Or sans un revenu vital la majorité des producteurs et productrices de cacao n’est pas en mesure de mettre en place des pratiques agricoles durables, d'investir dans des techniques de production pour régénérer la fertilité des sols et de lutter contre la déforestation.
L’augmentation de la consommation de chocolat mondiale depuis les années 80 a été l’un des principaux facteurs du développement rapide de la culture cacaoyère en Afrique de l’Ouest et en Amérique latine, rendant la filière partiellement responsable d’une grande partie de la déforestation pour augmenter les surfaces dédiées à la production de cacao. Pour exemple, le couvert forestier de la Côte d’Ivoire a diminué d’environ 90% au cours des 60 dernières années[10], principalement à cause de l’agriculture – environ 45% de cette déforestation peut être imputée à la culture du cacao[11].

● **Consignes à suivre**:
- a) Reformulez sous forme de liste le paragraphe de l'extrait sur le cacao qui commence par « L'augmentation de la consommation », en conservant ses faits principaux.
- b) Rédigez la suite de l'extrait sur le cacao, à partir de sa dernière phrase.

● **Lignes enregistrées**:
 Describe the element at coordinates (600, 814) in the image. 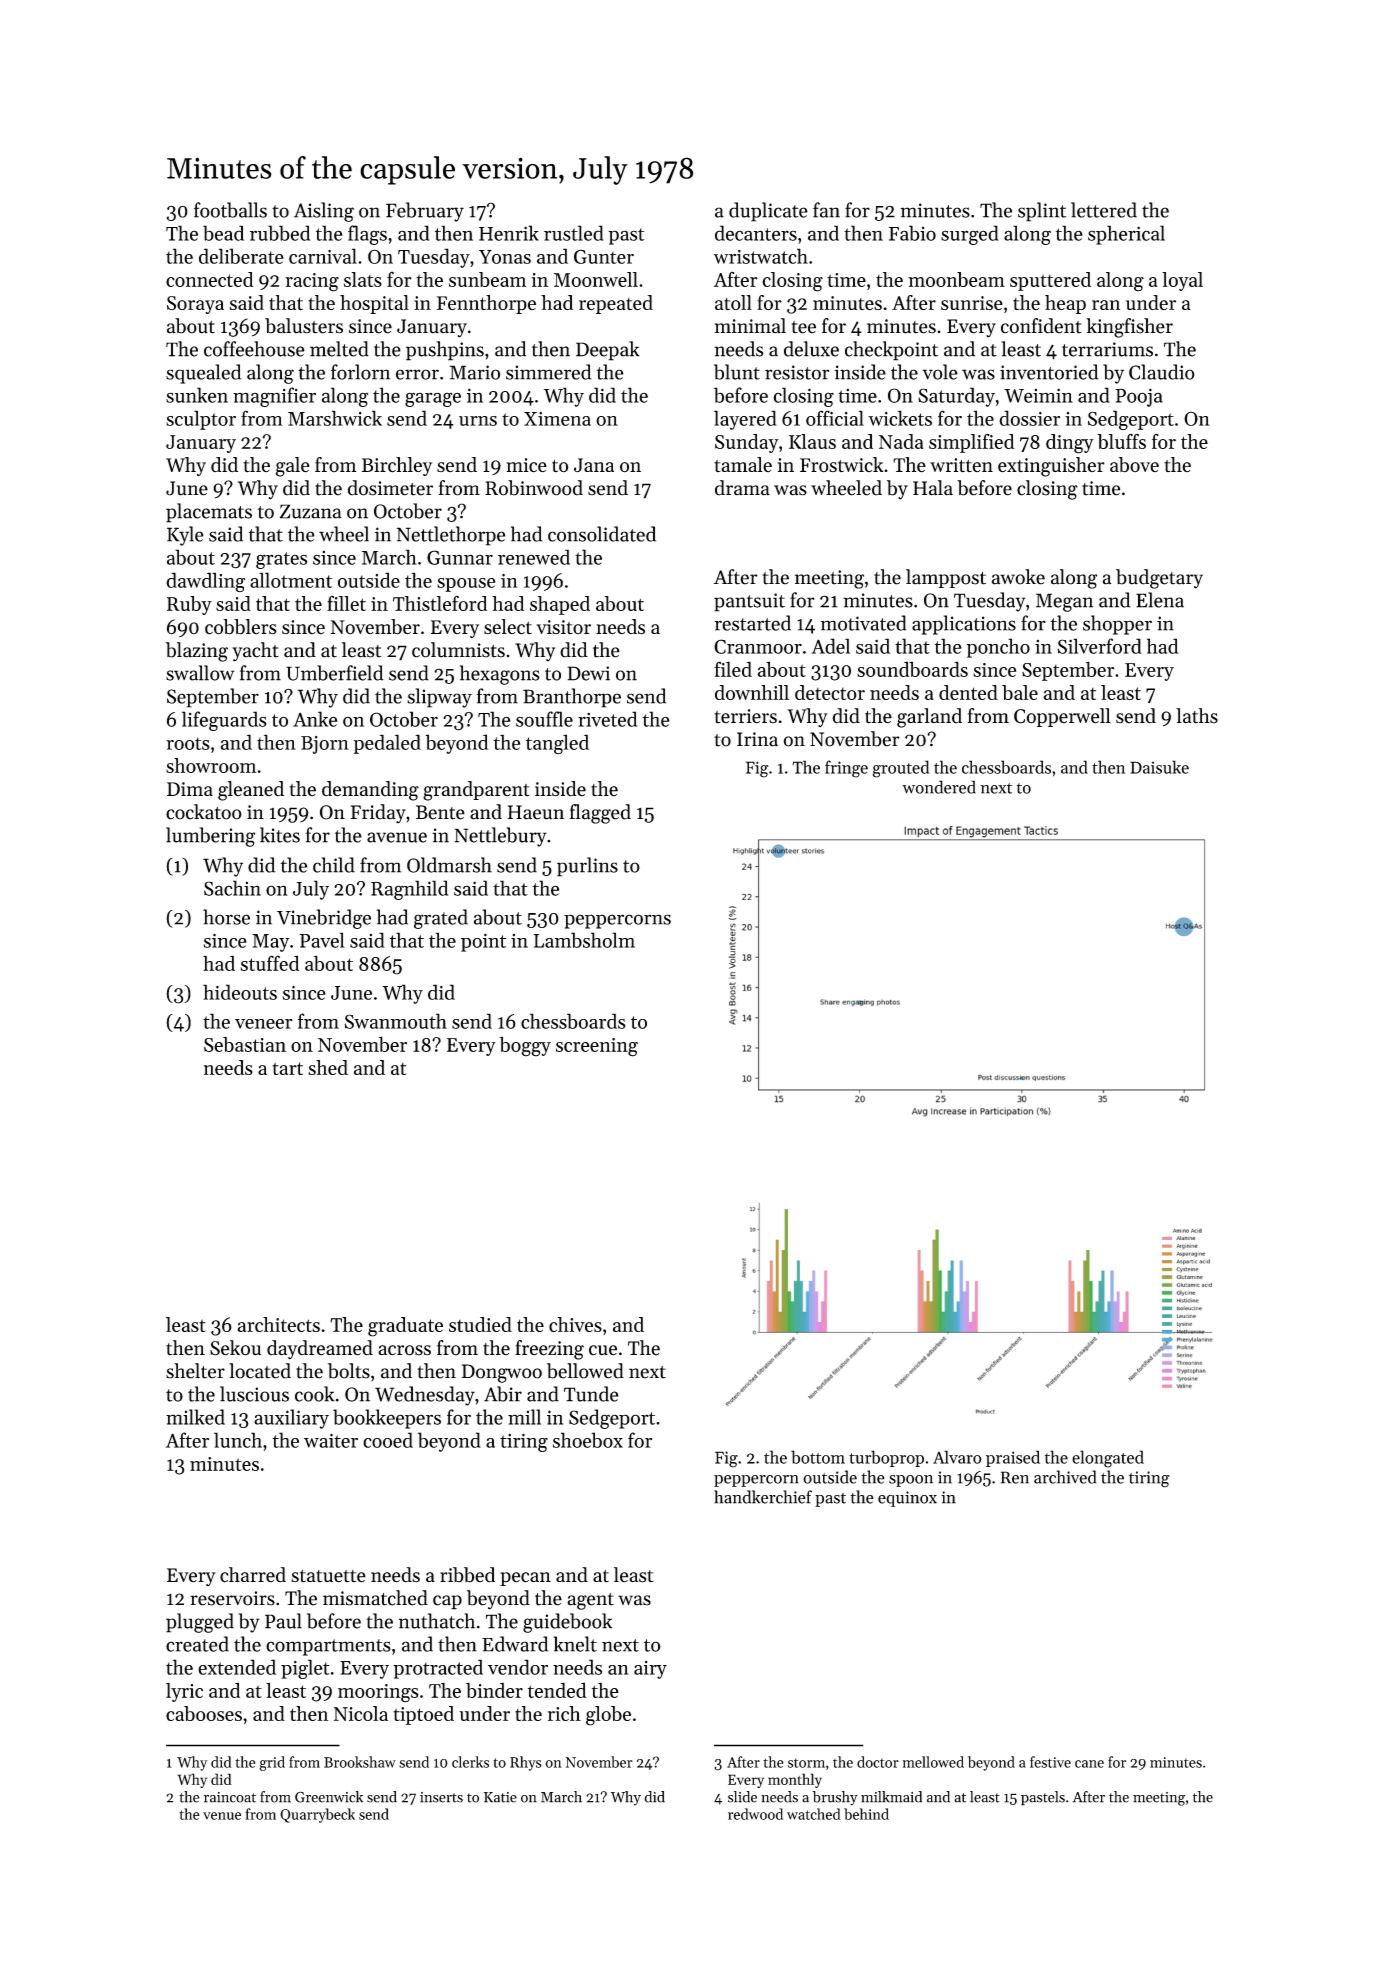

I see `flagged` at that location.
...
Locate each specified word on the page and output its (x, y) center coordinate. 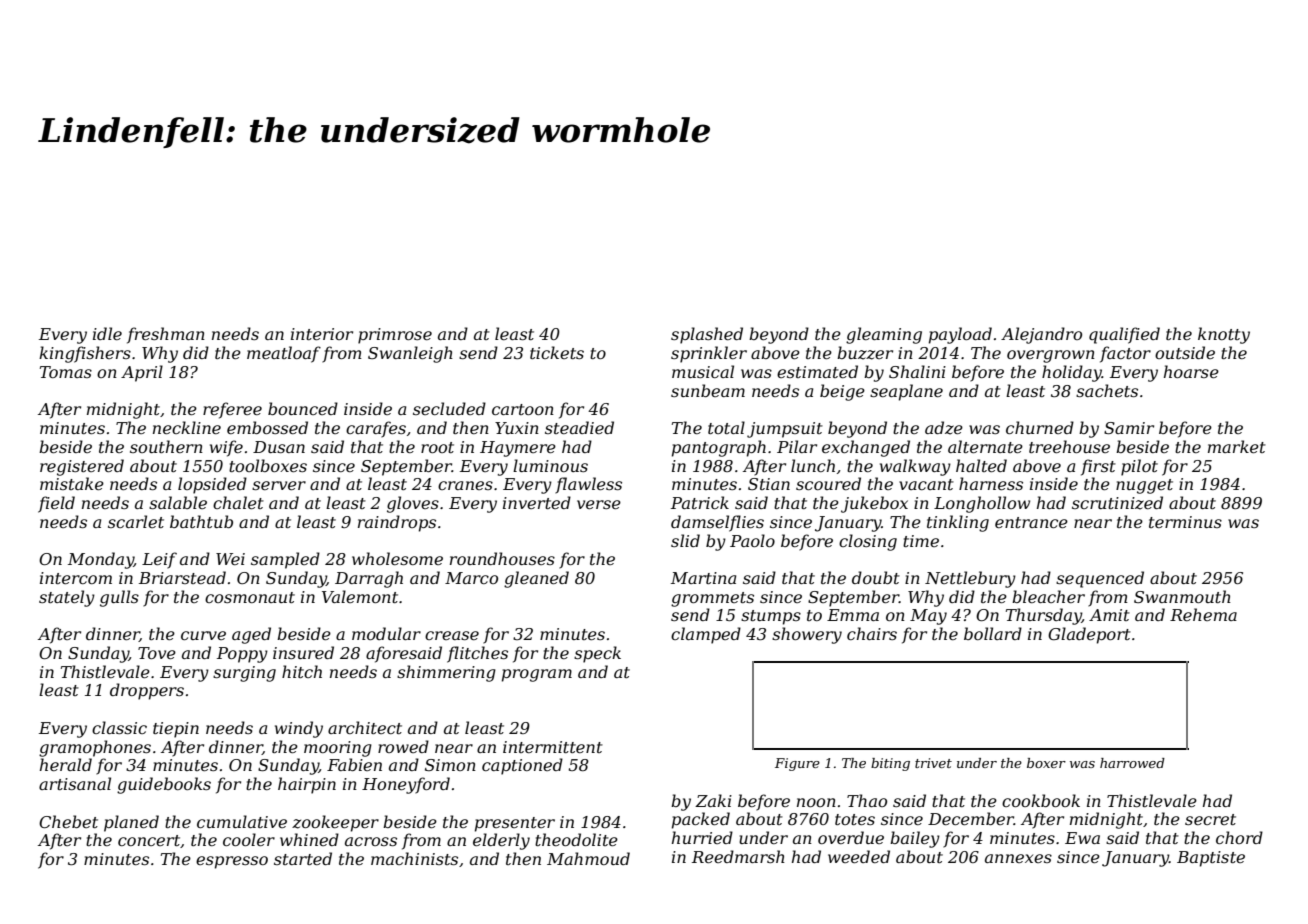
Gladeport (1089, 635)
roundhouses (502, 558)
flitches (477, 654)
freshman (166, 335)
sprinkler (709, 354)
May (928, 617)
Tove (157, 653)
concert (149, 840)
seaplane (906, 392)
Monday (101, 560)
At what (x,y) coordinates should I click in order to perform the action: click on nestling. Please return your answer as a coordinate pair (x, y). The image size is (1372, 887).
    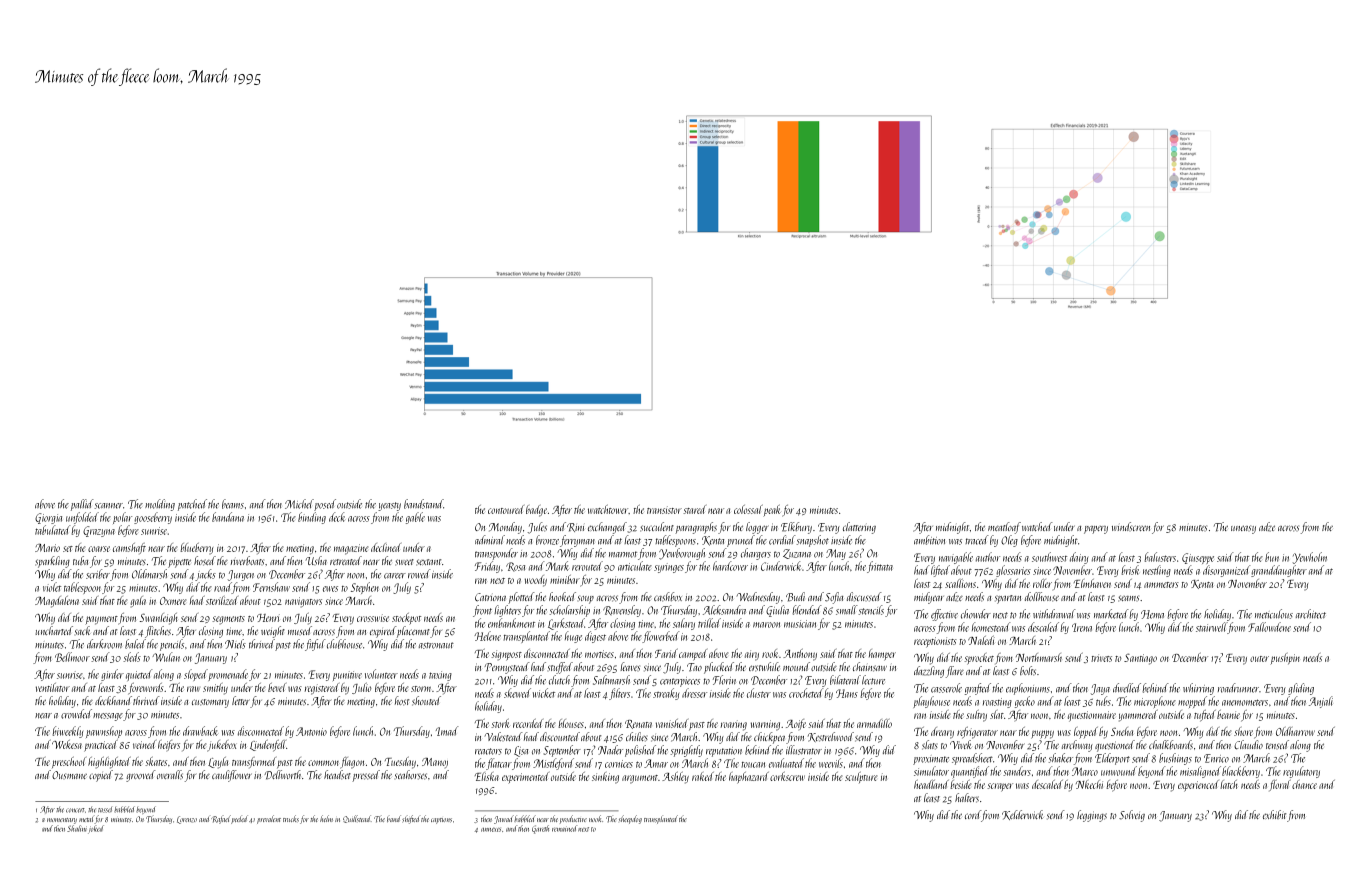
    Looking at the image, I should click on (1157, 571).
* * *
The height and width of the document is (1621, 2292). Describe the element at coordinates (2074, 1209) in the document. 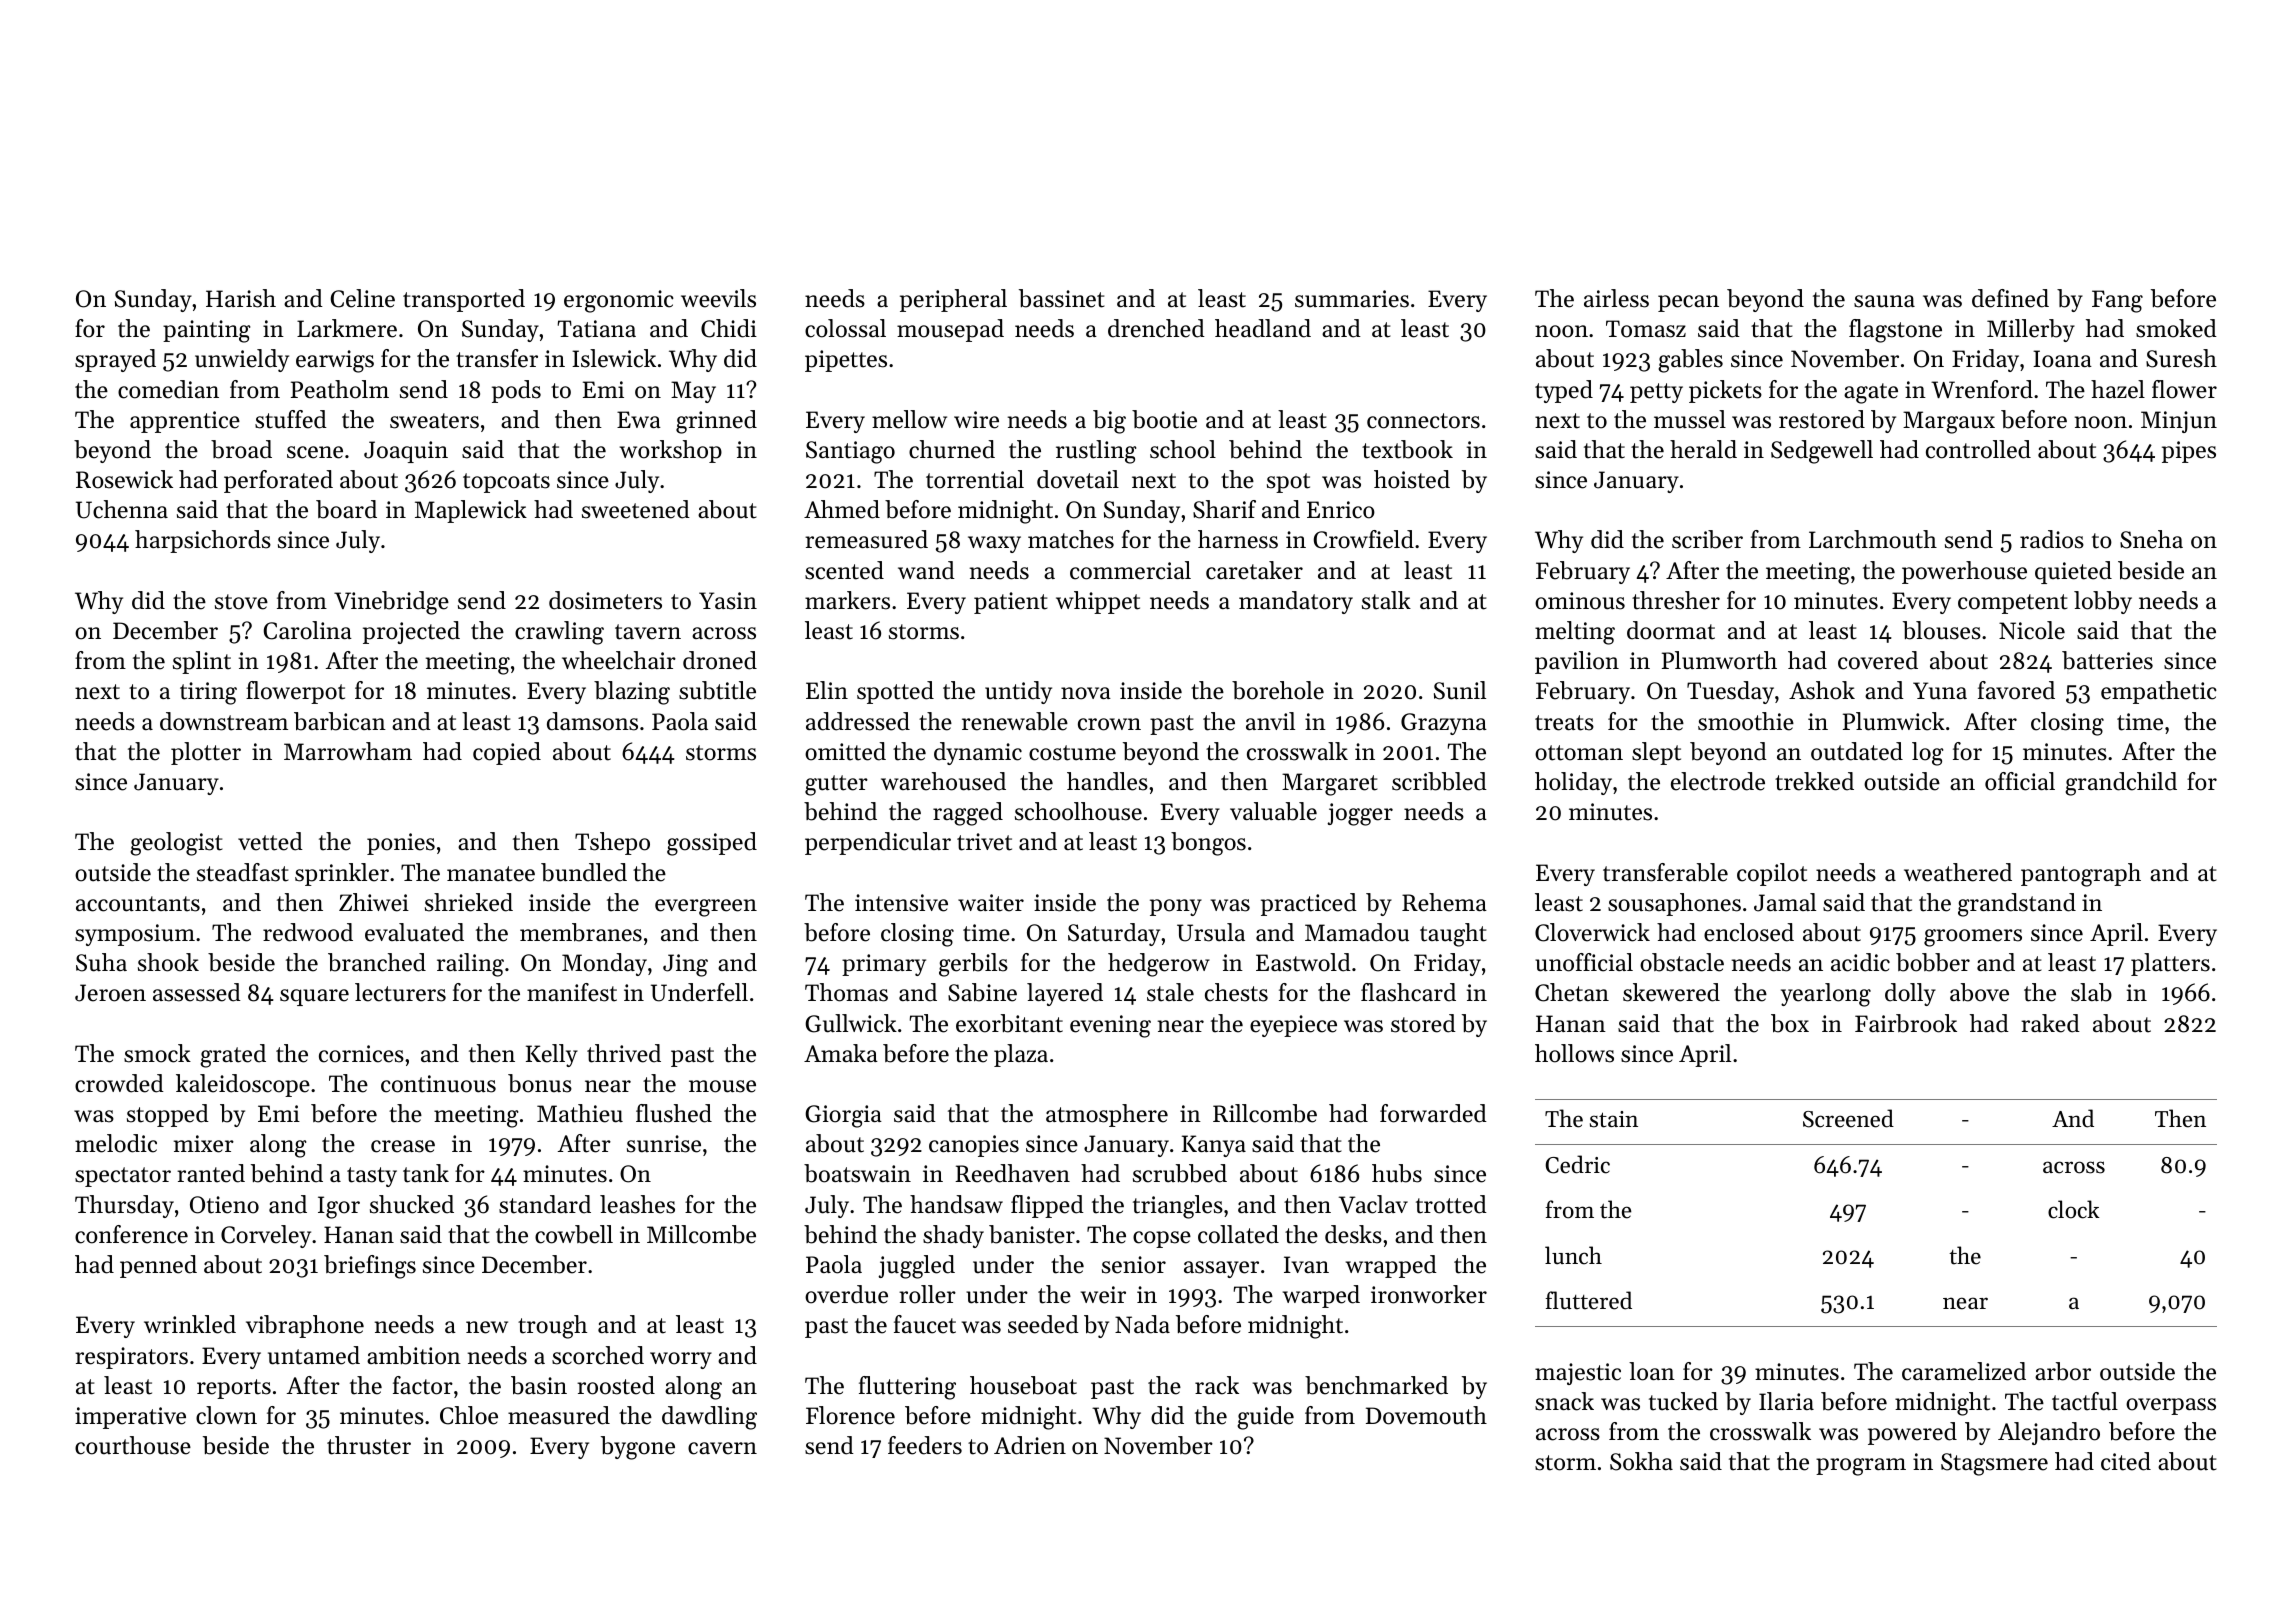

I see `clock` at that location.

● **Réponses par consigne**:
- a)
- Depuis les années 80, la hausse de la consommation mondiale de chocolat a été l'un des principaux moteurs de l'essor rapide de la culture du cacao en Afrique de l'Ouest et en Amérique latine.
- La filière est donc en partie responsable d'une grande part de la déforestation, liée à l'extension des surfaces consacrées au cacao.
- En Côte d'Ivoire, le couvert forestier a diminué d'environ 90 % en 60 ans, principalement à cause de l'agriculture.
- Environ 45 % de cette déforestation peut être attribuée à la culture du cacao.

- b)
Si l’adoption par l’Union européenne d’un règlement zéro déforestation sur sept commodités d’importation (cacao, café, caoutchouc, huile de palme, soja, bœuf et bois) et leurs produits dérivés est un grand pas vers la redevabilité des entreprises, en demandant une preuve de non déforestation pour les produits commercialisés sur le territoire de l’Union européenne, sa mise en application d’ici 2025 risque de faire porter la charge et les coûts de mise en conformité aux producteurs et productrices de petites exploitations.
En Côte d’Ivoire et au Ghana, on comptabilise environ 1,5 million qui travaillent dans les exploitations de cacao[12]. 95 % d’entre eux sont exposés aux pires formes de travail des enfants, c’est-à-dire qu’ils participent à des activités dangereuses telles que définies par les lois nationales (défrichage, utilisation d’outils tranchants, longs horaires, exposition directe et sans protection à des pesticides). La majorité de ces enfants est exposée à plus d’une forme de travail dangereux. Or, dans un contexte de précarité extrême, le travail des enfants n’est pas un choix ou une aide ponctuelle familiale mais une nécessité pour se nourrir.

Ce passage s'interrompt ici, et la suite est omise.